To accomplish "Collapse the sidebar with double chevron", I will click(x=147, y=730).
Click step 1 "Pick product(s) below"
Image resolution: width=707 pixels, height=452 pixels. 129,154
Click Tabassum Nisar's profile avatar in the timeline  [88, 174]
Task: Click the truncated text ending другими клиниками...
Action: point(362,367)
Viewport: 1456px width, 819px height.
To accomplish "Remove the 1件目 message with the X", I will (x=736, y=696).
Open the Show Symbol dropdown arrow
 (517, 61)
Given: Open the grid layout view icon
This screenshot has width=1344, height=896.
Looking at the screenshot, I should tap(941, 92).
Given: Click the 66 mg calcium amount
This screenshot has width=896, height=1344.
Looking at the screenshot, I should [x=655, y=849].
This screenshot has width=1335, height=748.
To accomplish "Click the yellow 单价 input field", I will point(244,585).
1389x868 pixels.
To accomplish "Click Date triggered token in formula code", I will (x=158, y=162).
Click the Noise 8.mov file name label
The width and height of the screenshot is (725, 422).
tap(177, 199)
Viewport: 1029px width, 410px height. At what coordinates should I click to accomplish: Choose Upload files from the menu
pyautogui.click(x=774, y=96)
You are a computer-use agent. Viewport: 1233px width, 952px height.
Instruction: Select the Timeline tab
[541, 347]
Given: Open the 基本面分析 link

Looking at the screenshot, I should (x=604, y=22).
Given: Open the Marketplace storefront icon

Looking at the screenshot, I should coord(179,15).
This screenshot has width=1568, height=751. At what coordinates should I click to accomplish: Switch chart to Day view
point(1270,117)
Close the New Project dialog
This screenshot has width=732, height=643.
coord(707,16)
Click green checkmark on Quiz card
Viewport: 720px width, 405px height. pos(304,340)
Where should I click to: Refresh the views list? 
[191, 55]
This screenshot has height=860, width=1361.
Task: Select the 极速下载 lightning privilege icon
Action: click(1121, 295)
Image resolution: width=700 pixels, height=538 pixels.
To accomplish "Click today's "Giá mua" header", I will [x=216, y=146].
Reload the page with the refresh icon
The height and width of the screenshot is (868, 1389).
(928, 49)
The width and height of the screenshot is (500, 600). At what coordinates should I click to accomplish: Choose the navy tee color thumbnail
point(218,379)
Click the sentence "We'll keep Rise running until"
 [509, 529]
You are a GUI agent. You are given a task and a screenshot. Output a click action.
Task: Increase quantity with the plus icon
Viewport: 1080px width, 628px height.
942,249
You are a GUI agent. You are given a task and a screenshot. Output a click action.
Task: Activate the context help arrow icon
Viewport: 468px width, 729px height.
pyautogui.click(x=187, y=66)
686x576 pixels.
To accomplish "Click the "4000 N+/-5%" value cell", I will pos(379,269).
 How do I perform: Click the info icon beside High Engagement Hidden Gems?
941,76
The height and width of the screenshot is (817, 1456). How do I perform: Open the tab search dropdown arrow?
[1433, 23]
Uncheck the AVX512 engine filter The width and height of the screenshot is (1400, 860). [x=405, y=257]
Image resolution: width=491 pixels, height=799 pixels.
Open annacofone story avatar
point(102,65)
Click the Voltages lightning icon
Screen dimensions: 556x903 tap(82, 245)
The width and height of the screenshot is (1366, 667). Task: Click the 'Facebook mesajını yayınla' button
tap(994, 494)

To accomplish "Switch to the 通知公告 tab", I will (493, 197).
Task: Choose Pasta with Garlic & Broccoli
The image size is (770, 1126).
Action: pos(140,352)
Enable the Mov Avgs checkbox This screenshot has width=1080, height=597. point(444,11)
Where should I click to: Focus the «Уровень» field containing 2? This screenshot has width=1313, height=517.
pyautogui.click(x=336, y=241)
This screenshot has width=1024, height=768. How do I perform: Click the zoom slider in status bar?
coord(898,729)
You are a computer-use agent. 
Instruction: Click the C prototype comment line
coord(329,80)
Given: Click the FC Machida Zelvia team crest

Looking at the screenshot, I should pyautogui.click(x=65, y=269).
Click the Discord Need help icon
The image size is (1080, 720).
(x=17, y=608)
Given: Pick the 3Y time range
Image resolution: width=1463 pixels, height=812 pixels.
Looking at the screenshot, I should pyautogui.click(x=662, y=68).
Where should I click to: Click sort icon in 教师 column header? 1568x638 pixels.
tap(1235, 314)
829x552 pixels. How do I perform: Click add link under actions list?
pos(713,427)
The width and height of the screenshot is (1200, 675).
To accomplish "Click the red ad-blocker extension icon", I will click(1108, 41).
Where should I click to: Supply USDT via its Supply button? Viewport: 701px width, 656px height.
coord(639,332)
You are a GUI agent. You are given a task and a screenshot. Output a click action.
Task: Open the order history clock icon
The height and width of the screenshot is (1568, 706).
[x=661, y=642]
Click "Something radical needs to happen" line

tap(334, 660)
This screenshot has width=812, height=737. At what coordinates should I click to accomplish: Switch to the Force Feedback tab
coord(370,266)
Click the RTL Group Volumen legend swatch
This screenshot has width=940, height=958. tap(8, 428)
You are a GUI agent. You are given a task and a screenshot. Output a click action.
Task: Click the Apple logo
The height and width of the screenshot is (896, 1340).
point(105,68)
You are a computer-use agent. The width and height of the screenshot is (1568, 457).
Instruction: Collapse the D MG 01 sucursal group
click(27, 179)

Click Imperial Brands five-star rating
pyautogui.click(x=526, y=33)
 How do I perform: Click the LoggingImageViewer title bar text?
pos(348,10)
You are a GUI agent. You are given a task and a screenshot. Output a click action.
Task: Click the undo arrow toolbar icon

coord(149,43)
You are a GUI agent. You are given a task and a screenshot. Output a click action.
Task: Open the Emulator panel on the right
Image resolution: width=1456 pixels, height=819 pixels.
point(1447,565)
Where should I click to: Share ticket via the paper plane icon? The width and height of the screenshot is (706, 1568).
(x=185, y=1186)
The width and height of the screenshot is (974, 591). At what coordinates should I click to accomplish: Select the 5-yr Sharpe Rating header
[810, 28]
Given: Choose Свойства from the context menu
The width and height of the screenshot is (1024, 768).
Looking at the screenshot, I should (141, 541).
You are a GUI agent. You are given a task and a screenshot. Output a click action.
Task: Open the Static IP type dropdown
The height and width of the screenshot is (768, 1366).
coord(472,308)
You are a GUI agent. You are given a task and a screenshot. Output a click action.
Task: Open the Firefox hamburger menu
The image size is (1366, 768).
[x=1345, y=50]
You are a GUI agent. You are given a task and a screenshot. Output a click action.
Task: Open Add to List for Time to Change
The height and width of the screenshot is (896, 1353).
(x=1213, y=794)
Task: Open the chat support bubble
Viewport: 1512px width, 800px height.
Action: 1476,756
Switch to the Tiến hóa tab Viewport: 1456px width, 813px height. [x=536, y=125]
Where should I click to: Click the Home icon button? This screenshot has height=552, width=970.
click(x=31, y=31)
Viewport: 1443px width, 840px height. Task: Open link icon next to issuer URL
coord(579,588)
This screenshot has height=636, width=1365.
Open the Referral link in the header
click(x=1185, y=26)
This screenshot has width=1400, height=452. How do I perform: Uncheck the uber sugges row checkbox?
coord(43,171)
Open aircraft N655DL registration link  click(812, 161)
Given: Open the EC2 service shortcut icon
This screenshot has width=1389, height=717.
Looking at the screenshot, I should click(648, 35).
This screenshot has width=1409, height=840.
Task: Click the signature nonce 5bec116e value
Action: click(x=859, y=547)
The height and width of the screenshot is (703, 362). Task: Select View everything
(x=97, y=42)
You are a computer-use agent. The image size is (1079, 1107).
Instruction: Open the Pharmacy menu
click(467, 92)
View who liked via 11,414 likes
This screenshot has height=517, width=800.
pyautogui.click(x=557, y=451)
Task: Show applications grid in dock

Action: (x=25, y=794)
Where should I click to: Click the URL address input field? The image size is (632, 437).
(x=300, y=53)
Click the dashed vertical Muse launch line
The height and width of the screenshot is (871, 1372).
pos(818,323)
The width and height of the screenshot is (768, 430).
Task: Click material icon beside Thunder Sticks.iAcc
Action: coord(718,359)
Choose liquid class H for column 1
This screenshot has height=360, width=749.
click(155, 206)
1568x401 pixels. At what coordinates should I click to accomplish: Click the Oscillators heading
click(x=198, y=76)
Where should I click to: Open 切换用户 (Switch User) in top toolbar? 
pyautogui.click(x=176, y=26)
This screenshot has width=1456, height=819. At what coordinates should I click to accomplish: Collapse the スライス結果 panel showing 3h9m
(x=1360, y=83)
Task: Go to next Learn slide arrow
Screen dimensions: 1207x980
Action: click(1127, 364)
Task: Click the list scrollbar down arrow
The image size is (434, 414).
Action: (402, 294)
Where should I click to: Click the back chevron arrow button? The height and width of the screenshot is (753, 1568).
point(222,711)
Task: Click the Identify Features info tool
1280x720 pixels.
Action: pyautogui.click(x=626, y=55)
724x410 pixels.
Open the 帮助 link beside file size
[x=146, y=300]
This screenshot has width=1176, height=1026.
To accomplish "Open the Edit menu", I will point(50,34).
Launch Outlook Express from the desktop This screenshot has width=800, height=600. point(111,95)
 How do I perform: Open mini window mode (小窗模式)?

####################

#### Instrucciones de trabajo
¿Qué líneas de arriba contienen la palabra "from"? Indícalas copiando cada una completa, teniendo en cuenta mayúsculas y minúsculas.

#### La respuesta
Viewport: 1029px width, 410px height. At what coordinates should I click to accomplish: Choose Upload files from the menu
Given: Choose Свойства from the context menu
Launch Outlook Express from the desktop This screenshot has width=800, height=600. point(111,95)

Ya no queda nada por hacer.